*** Opening of Extracted entries ***
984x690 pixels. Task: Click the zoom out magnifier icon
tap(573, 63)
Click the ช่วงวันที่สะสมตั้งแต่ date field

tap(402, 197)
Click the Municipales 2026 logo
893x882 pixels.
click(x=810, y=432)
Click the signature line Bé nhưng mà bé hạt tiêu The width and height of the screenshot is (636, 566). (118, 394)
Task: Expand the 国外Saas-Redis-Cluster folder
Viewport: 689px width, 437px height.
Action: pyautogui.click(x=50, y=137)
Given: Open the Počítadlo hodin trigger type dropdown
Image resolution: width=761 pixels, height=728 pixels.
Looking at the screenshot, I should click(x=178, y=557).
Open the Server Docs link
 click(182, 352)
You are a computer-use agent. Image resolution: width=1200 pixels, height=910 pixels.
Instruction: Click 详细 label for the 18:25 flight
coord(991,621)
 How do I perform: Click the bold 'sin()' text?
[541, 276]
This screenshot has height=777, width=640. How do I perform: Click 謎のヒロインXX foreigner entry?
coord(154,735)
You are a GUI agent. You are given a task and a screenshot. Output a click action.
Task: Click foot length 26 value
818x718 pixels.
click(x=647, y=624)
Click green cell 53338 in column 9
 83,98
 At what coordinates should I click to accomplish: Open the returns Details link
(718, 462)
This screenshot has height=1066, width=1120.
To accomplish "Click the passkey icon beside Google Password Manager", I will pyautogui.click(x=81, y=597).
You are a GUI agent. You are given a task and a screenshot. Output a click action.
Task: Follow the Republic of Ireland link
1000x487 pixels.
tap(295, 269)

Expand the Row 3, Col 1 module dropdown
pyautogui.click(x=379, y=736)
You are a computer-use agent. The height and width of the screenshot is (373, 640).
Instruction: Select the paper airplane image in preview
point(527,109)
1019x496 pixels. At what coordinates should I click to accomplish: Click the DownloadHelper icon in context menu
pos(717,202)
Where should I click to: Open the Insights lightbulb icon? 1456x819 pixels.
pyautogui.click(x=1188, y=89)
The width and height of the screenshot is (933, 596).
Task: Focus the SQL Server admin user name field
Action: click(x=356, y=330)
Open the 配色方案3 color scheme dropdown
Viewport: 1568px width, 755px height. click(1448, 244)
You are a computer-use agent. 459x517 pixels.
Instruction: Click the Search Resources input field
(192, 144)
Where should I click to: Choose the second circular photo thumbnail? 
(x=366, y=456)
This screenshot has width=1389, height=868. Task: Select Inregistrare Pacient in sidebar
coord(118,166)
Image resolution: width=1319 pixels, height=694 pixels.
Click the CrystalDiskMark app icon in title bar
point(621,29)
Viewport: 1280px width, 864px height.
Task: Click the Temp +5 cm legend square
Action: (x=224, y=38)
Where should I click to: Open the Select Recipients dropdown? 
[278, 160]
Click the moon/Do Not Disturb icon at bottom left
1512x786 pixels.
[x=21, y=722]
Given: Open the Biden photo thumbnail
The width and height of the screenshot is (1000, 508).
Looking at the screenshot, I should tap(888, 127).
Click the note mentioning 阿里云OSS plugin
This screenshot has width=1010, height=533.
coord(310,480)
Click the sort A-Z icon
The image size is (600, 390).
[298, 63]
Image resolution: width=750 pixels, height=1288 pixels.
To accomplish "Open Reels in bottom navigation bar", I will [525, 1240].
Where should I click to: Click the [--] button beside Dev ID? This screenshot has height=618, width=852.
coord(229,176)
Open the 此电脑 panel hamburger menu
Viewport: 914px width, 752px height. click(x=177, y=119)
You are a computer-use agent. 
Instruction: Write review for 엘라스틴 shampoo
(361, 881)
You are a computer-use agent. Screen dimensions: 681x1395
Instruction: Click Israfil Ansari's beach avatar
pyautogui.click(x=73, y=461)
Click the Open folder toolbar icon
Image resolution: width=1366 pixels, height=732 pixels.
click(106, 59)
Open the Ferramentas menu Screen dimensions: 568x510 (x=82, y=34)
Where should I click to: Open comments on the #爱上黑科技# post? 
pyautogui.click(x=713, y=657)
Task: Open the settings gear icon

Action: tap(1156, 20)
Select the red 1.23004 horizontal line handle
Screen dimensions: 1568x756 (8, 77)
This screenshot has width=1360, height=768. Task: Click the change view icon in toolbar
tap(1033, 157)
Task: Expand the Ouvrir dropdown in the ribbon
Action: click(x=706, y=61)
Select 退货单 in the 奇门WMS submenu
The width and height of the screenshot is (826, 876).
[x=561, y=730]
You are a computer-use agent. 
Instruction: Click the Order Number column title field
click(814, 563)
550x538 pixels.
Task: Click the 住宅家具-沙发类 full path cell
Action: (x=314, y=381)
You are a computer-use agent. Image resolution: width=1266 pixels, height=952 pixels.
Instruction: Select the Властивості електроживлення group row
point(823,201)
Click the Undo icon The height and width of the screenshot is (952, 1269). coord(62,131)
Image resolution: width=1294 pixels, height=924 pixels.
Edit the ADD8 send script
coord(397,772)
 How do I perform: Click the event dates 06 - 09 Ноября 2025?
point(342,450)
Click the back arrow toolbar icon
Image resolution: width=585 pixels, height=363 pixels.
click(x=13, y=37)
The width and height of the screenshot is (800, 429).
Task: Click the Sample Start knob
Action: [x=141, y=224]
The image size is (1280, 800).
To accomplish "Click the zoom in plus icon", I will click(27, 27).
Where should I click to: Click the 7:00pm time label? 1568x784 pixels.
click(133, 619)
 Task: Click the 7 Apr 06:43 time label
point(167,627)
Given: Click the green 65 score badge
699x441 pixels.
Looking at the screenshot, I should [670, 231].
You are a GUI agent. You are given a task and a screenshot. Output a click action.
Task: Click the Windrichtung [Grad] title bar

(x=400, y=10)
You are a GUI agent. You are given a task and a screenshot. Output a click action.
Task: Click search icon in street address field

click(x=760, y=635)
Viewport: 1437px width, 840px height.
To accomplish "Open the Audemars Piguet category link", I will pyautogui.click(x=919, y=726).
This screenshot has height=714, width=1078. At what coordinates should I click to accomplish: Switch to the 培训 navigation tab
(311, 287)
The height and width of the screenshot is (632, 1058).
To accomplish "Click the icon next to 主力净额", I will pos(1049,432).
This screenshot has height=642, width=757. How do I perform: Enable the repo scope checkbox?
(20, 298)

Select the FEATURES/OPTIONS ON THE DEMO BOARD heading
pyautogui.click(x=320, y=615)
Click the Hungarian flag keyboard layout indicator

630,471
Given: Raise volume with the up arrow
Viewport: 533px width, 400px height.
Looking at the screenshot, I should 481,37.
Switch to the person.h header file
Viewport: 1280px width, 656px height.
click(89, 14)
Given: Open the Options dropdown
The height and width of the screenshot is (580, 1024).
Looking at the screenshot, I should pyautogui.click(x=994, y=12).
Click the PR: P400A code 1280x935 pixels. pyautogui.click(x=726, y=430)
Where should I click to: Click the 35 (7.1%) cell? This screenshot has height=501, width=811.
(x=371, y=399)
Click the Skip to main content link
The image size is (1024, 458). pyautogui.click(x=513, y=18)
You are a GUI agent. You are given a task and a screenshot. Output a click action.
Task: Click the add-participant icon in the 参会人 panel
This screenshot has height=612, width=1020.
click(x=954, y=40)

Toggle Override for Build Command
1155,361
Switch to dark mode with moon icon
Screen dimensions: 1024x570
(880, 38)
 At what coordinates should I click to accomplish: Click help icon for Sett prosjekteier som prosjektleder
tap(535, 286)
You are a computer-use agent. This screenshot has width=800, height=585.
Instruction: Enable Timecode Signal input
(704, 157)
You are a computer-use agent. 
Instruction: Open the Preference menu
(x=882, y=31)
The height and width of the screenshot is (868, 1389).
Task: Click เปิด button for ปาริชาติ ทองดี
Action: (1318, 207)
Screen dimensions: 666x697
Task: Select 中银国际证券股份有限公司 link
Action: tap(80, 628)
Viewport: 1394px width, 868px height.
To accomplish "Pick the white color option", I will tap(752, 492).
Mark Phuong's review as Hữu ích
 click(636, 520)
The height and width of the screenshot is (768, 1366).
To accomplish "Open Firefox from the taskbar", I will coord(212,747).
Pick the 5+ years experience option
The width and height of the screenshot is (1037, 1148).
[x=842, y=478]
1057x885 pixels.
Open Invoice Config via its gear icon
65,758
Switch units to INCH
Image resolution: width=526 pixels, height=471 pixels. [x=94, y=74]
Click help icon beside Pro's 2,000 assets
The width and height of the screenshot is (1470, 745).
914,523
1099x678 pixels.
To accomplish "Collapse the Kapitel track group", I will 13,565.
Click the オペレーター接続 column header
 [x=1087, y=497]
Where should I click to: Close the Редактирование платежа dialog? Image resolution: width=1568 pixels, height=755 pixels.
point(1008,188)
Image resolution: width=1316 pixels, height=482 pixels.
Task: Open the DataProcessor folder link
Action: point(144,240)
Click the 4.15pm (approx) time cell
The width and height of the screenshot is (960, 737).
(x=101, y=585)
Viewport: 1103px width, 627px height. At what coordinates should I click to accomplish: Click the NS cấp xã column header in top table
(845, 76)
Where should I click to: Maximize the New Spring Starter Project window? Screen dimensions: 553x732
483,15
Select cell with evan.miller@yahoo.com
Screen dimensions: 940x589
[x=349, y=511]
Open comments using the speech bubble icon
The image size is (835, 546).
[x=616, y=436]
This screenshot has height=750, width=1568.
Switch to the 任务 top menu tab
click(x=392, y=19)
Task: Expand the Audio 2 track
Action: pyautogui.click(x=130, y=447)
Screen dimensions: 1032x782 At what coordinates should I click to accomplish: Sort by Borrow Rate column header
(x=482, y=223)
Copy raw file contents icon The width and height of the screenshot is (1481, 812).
*** Close of Extracted entries ***
# [Task instructions]
Copy out the lines above exactly, beginning at the one that contains "Click help icon beside Pro's 2,000 assets" and ending at the one that contains "This screenshot has height=750, width=1568.".

# [Your solution]
Click help icon beside Pro's 2,000 assets
The width and height of the screenshot is (1470, 745).
914,523
1099x678 pixels.
To accomplish "Collapse the Kapitel track group", I will 13,565.
Click the オペレーター接続 column header
 [x=1087, y=497]
Where should I click to: Close the Редактирование платежа dialog? Image resolution: width=1568 pixels, height=755 pixels.
point(1008,188)
Image resolution: width=1316 pixels, height=482 pixels.
Task: Open the DataProcessor folder link
Action: point(144,240)
Click the 4.15pm (approx) time cell
The width and height of the screenshot is (960, 737).
(x=101, y=585)
Viewport: 1103px width, 627px height. At what coordinates should I click to accomplish: Click the NS cấp xã column header in top table
(845, 76)
Where should I click to: Maximize the New Spring Starter Project window? Screen dimensions: 553x732
483,15
Select cell with evan.miller@yahoo.com
Screen dimensions: 940x589
[x=349, y=511]
Open comments using the speech bubble icon
The image size is (835, 546).
[x=616, y=436]
This screenshot has height=750, width=1568.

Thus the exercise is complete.